Minca takes its no-frills decor from Japan. The one-room restaurant is cramped, there’s no air-conditioning, there’s exposed brick walls and just a few knockabout tables. A long wooden bar facing the kitchen is the best place to sit because you can watch the chef work. Besides some Japanese beers and appetizers, ramen dominates the menu. Customers first choose from five types of broth, then select the fresh, springy noodles: thick, thin, or wavy. The best ramen comes with chunks of pork or seafood, and all ramen are topped with such things as black mushrooms, tamago, and a hard-boiled egg.
Midtown West: 366 W. 52nd Street (Between 8th and 9th Avenues)
Hell’s Kitchen, 464 West 51st Street (Between 9th and 10th Avenues)
Midtown East: 248 East 52nd Street, First Floor (Between 2nd and 3rd Avenues)
Totto is so popular that it rivals the wait to get into the Polo Lounge. As such, the restaurant has three locations, including one on 51st and 10th. Located in the part of Hell’s Kitchen where restaurants start to thin out, Totto at 51st is small but worth the trip for its authentic Japanese noodles. Totto serves simple yet sumptuous bowls of chicken broth steeped with house-made noodles, or a diner’s favorite featuring the house-made noodles topped with char siu pork, tender pork belly chunks, bean sprouts, scallions, cabbage, garlic, and onions. The menu is slim, with five noodle soup choices, and know that the basement dining room, which makes up for the narrow first floor, features house music so loud you’d probably leave if not for the flavorful food.

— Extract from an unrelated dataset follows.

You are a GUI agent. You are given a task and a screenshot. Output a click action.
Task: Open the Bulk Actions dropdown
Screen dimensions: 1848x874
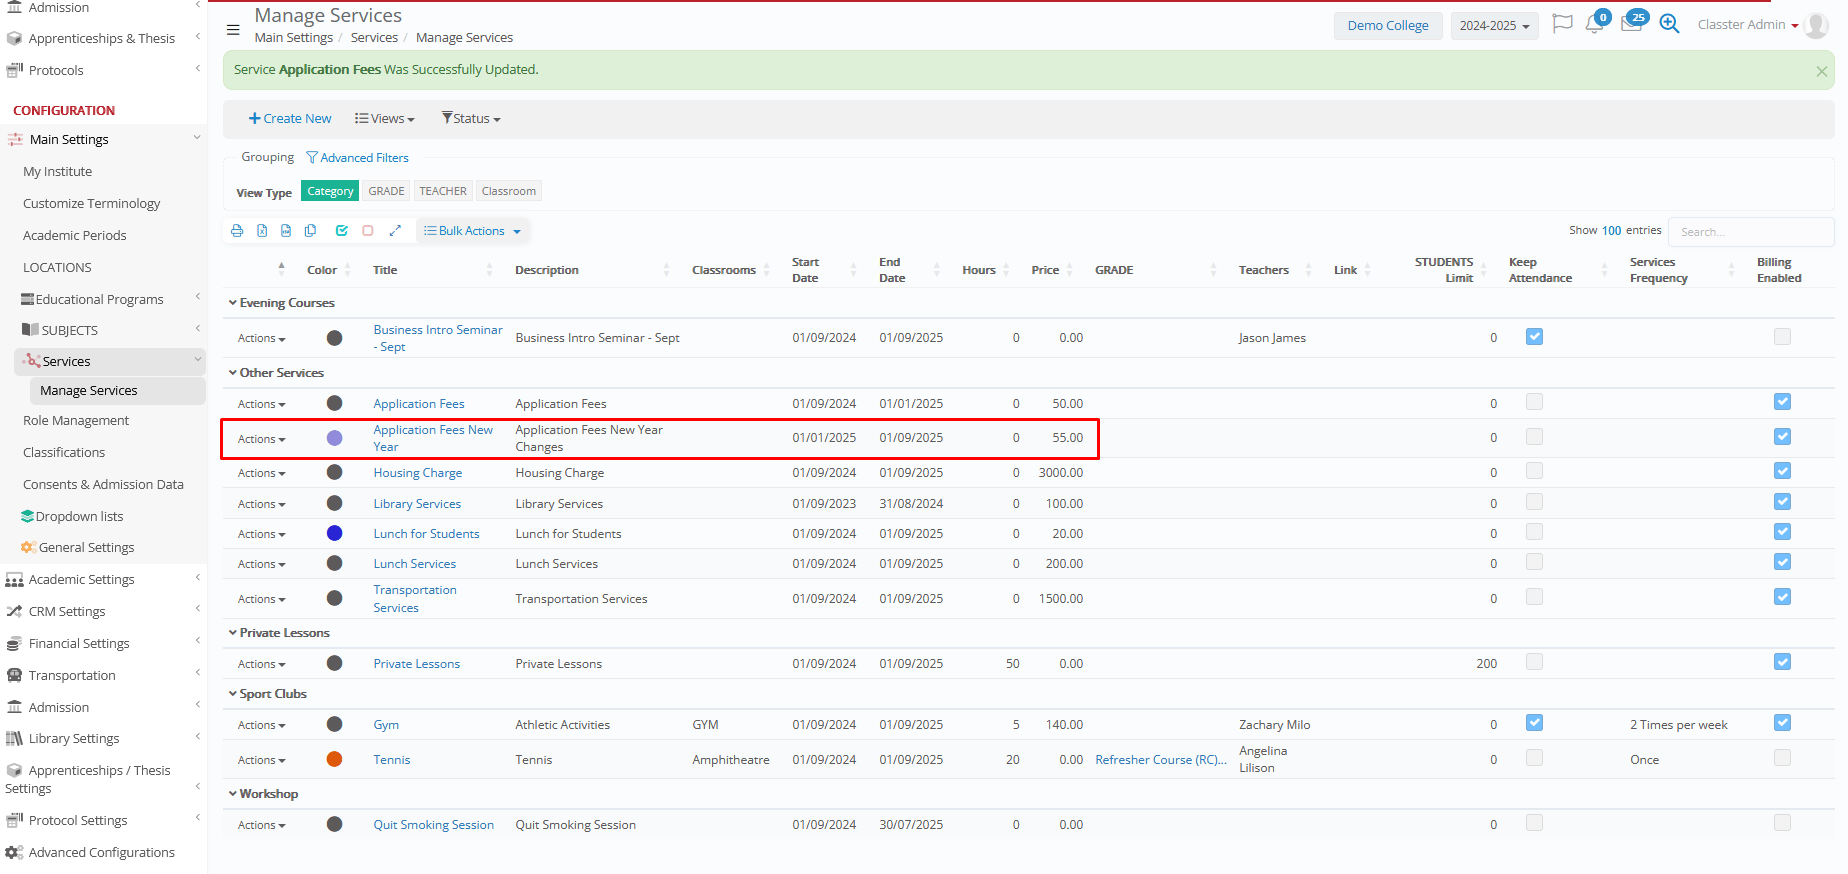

12-09 Jackson Avenue, Hunters Point, Long Island City
Mu Ramen—a stylish, warmly-lit brick-walled Long Island City Japanese noodle shop—has to be good if there‘s a throng of people waiting to get a seat at a place that is first come, first served. It also has to be good because it’s helmed by Per Se alum Joshua Smookler and his wife, Heidy He. There’s some food that’s not ramen on the menu, but ramen is the reason why customers keep coming back to Mu Ramen. The best seats in the house are the barstools overlooking the open kitchen. Thin noodles with chicken, skinny straight noodles with hog jowl and pork belly, and house ramen with a broth made of oxtail and bone marrow and which features melting pieces of brisket are at the forefront. Meanwhile, there are a few appetizers that are wildly popular, like the warm rice with uni, spicy maguro, Ikura, and sesame-roasted nori.
171 1st Avenue, East Village (Between 10th and 11th Street)
Where to start with the Momofuku Noodle Bar? That it’s one-of-a-kind, the first place to bring ramen to New York? That each bowl mixes in the staples, like delicious pork belly, pork shoulder, and poached eggs? That the signature bowl is crazy-ass great, a mix of a rich chicken and pork broth, springy wiry noodles, and double pork toppings?
You can call it anything you want, but this ramen shop is built to last, with record-breaking waiting times to get into it. The decor—floor to ceiling windows and light-wood paneling—has a modern, Scandinavian-like vibe. The fact that David Chang, the owner, has made ramen ubiquitous in New York City is probably why he’s now like a movie star. Chang loves pork, and you can tell. It’s the base for his pork noodle broths and his sauces, and there’s nothing on the menu (besides the ice cream-based desserts) that’s not infused with some variation of pork. And the critically-acclaimed pork bun—pork belly mixed with hoisin sauce, scallions and pickle slices—makes Momofuku a destination spot.
Chef Morimoto holds onto his reputation with this restaurant. This ramen spot in Murray Hill has a trendy upscale interior with affordable prices. Yelp users are particularly fond of the kakuni bao and the tonkotsu & tantan ramen. Bring a few friends for lunch and take advantage of their amazing specials. The seating is communal so large parties are probably not a good idea but perfect for couples and small groups!